SOURCE RECORDS →
━━━━━━━━━━━━━━━━━━━━

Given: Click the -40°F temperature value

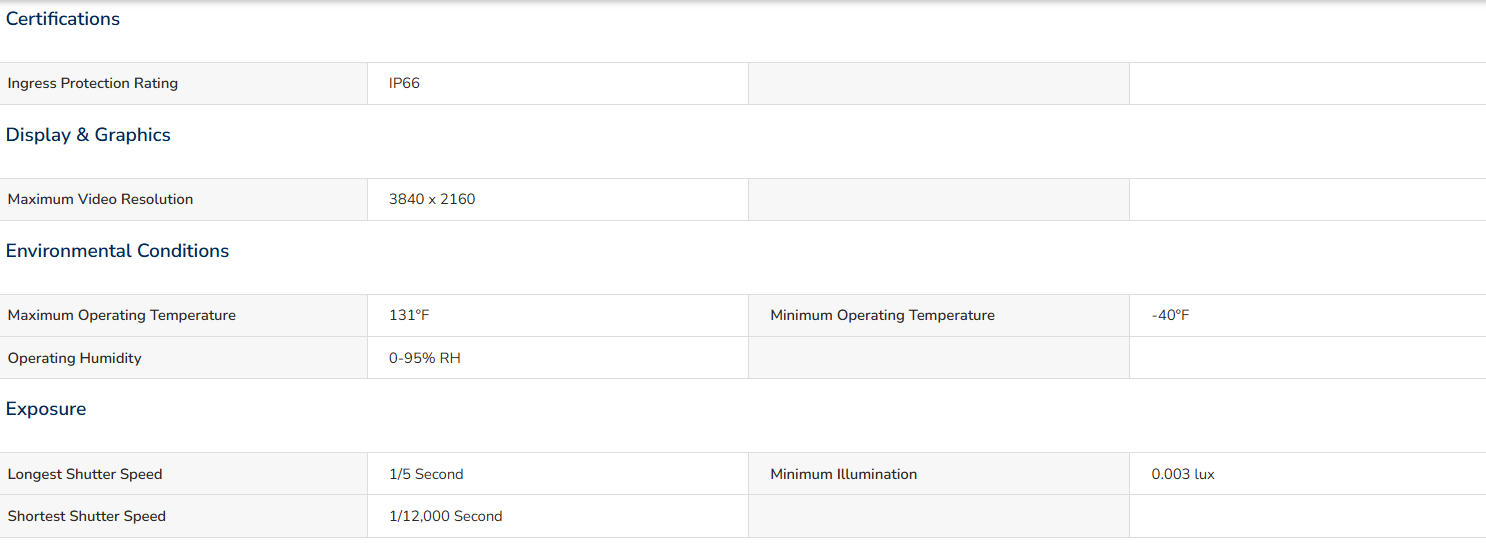Looking at the screenshot, I should tap(1170, 316).
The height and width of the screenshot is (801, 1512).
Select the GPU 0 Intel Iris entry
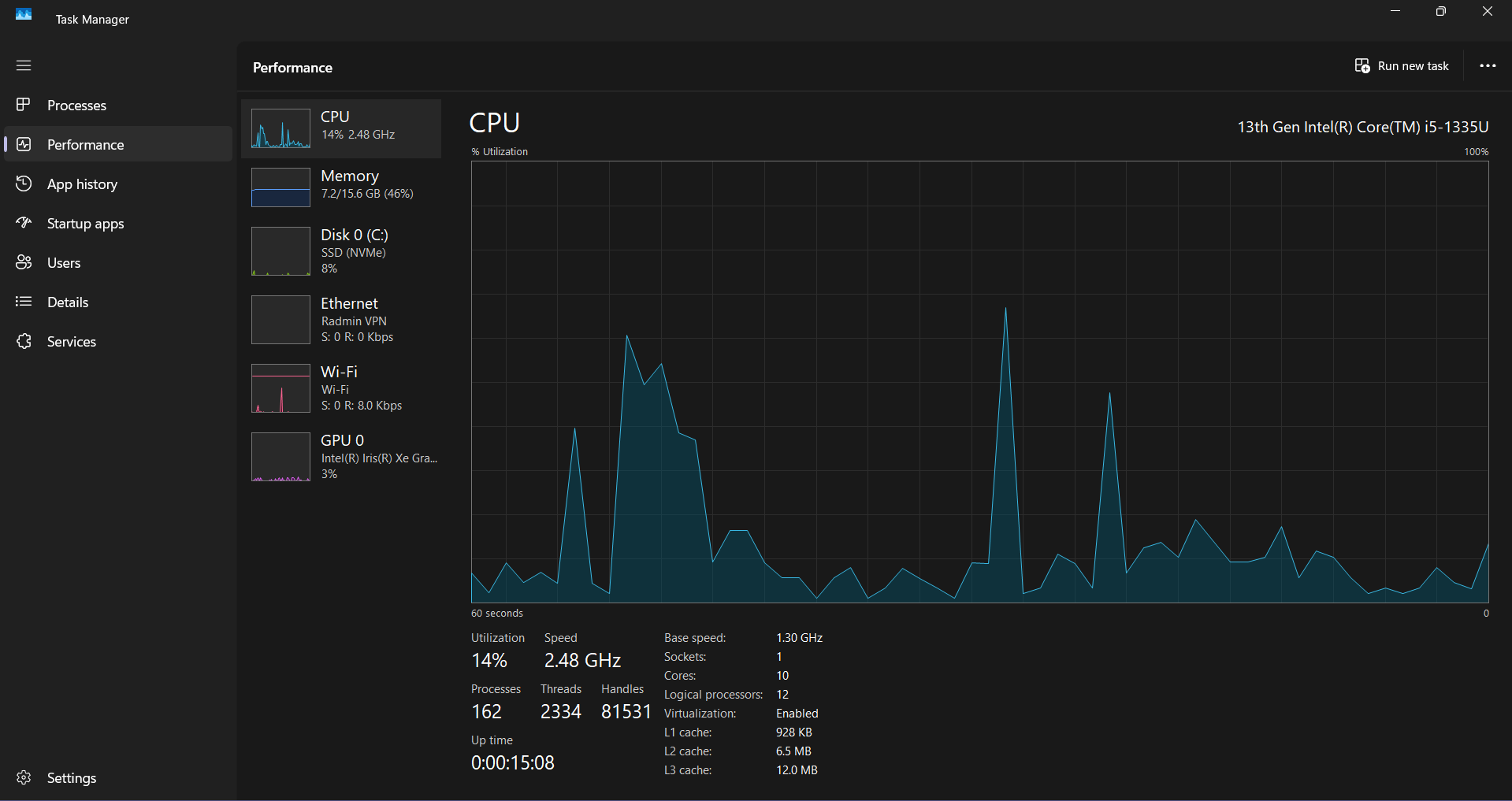coord(341,457)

━━━━━━━━━━━━━━━━━━━━

WHAT THIS TASK INVOLVES → Write out the records once more, word for word, though without the pictures they contain.

ANSWER FOR THE TASK →
Given: Click the -40°F temperature value

Looking at the screenshot, I should tap(1170, 316).
The height and width of the screenshot is (801, 1512).
Select the GPU 0 Intel Iris entry
coord(341,457)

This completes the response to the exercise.